As usual, the mention of his mother’s name caught his father’s attention. His head rose slowly, his twisted face looking hopeful. The scar’s pucker seemed even worse than it had before, or perhaps that was the effect of the strange light and the dirt encrusting the old wound.

“Marly?” his father whispered.

“I can take you home to her,” Alex said.

His father sat up and rubbed his eyes like a baby. Then he reached for Alex, catching his arm in a vise grip. “You don’t belong here,” his father said.

“You’re the one who first brought me here.”

His father shook his head. “The forces are gathering. They saw us today. You cannot hide here.”

“You do.”

“I am lost.” The words were plaintive, almost as if, in his madness, his father understood what was happening to him. “But you are not.”

“I came to get guidance from the Words.”

“They are a lie,” his father whispered.

Alex had heard this before. “The real Words.”

“They are not what I expected,” his father said. “They are a letter. We have failed the Roca, and now evil is loosed upon the world. He brought it to us, and asked us to deny it, to keep it from spreading. But I have it. And I have given it to my children.”

Alex’s heart ached. He was beginning to wish this day would end. “I am your child,” he said. “I came to you for help. I’m having Visions.”

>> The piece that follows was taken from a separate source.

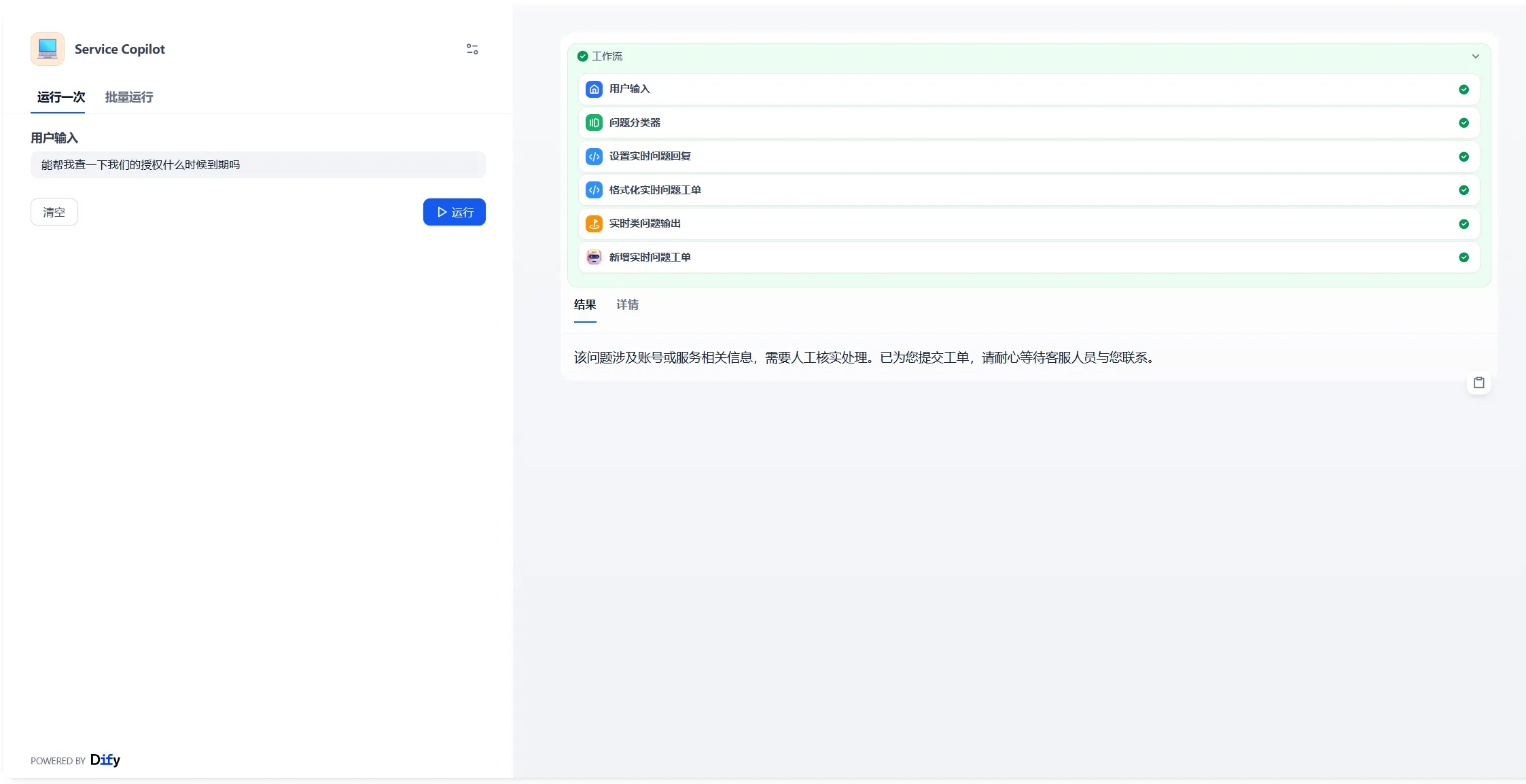Copy result using the clipboard icon
The height and width of the screenshot is (784, 1526).
tap(1478, 382)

His father looked at him with the clarity that Alex had hoped for. It was as if his father were seeing him for the first time in a year.

“No, Alex,” he whispered. “No.”

“Mother cried when she heard,” Alex said. “Matt took me to Coulter for help. But I wanted to come to you.”

“I am lost,” his father said.

“You can help me.”

His father shook his head, the clarity gone.

“Please,” Alex said. “Father, I came to you.”

His father closed his eyes. His mouth moved as if in prayer. When he opened his eyes, that clarity was back, terrible somehow in its lucidness.

“Now I understand,” he muttered, more to himself than to Alex, “how Nicholas felt. You protect your children no matter what they are.”

Then, before Alex had a chance to move, his father grabbed his hand and shoved it against the altar. The stone was hot against his flesh, nearly burning it. Gold flared from him, enveloping them, wrapping them in its light. Alex felt blinded and warmed at the same time. He tried to struggle out of his father’s grip. His father had warned them never to touch the altar and now he was forcing Alex to do so, and they would drown in the light—

“Your Visions are true ones,” his father said, and he sounded sad. “The Roca’s blood flows through you just as it flows through me. Perhaps stronger. Because of Marly.”

The words echoed within the light, as if it trapped the sound and sent it back. Alex continued to struggle, but his father’s grip simply grew tighter. Alex would be bruised if this continued.

Then his father let go. Alex leaned forward, nearly falling over. His father had tears in his eyes.

“I am lost,” he said, but the clarity was still there. “My mind—it travels along the lines and corridors and boundaries of light, not of this world. I have few moments here any longer. The Roca was like this: that was why his own children refused to believe him when he returned. But he did return, in an attempt to save them.”

His father leaned forward, so that their faces were only inches apart. His father’s breath was sour with the smell of rotting teeth, the smell of a man who hadn’t eaten in a long time. Alex tried to turn away, but his father grabbed his face, held it, so that Alex had to look him in the eye.

“The Roca’s sons did not listen to him,” his father said again, “but you must listen to me. You are so young…”

His voice trailed off, and for a moment, Alex thought he had lost him. Then his father blinked and said as if he were arguing with himself, “But Nicholas’s children were young. And so was Nicholas. Youth sometimes cannot be enjoyed.”

“Father, please,” Alex said. It felt as if his cheeks were being pushed into his face. His father’s filthy fingernails were scratching his skin.

His father nodded, as if Alex’s plea was not for release but for more advice. “You are the one who can save us. You must read the Words, study the old religion. Learn the tapestries. You must take the foundation I have built, teach the Islanders and their half-breed children to repress the magick before it eats them as it has eaten me.”